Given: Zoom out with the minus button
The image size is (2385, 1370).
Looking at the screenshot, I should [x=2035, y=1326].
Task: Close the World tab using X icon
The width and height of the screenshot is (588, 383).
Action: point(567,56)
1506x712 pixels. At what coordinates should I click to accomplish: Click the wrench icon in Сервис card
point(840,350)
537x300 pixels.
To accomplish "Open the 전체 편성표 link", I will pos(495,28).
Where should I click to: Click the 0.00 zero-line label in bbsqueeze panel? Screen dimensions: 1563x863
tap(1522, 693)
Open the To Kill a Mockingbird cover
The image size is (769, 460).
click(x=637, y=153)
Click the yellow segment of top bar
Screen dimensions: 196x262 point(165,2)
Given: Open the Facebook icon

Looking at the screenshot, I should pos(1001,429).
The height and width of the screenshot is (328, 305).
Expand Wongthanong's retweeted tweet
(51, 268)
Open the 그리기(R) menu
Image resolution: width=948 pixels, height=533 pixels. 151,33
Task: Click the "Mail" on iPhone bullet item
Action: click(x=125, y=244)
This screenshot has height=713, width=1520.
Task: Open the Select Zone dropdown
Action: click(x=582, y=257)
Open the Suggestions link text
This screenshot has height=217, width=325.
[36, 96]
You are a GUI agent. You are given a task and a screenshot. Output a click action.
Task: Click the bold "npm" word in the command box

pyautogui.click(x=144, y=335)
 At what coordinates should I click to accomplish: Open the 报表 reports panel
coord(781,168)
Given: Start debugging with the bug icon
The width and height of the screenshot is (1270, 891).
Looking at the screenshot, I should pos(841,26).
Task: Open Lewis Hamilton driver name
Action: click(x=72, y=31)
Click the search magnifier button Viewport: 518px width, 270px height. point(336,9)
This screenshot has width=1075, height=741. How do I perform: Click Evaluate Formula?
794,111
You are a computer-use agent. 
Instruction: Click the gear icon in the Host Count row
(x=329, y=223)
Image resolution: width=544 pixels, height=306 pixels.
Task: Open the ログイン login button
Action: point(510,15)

-------------------------

§ TASK BRIEF:
Please reproduce everything from the line containing "At what coordinates should I click to accomplish: Open" down to the end of the items above, word for word.

§ FINISHED ANSWER:
 At what coordinates should I click to accomplish: Open the 报表 reports panel
coord(781,168)
Given: Start debugging with the bug icon
The width and height of the screenshot is (1270, 891).
Looking at the screenshot, I should pos(841,26).
Task: Open Lewis Hamilton driver name
Action: click(x=72, y=31)
Click the search magnifier button Viewport: 518px width, 270px height. point(336,9)
This screenshot has width=1075, height=741. How do I perform: Click Evaluate Formula?
794,111
You are a computer-use agent. 
Instruction: Click the gear icon in the Host Count row
(x=329, y=223)
Image resolution: width=544 pixels, height=306 pixels.
Task: Open the ログイン login button
Action: point(510,15)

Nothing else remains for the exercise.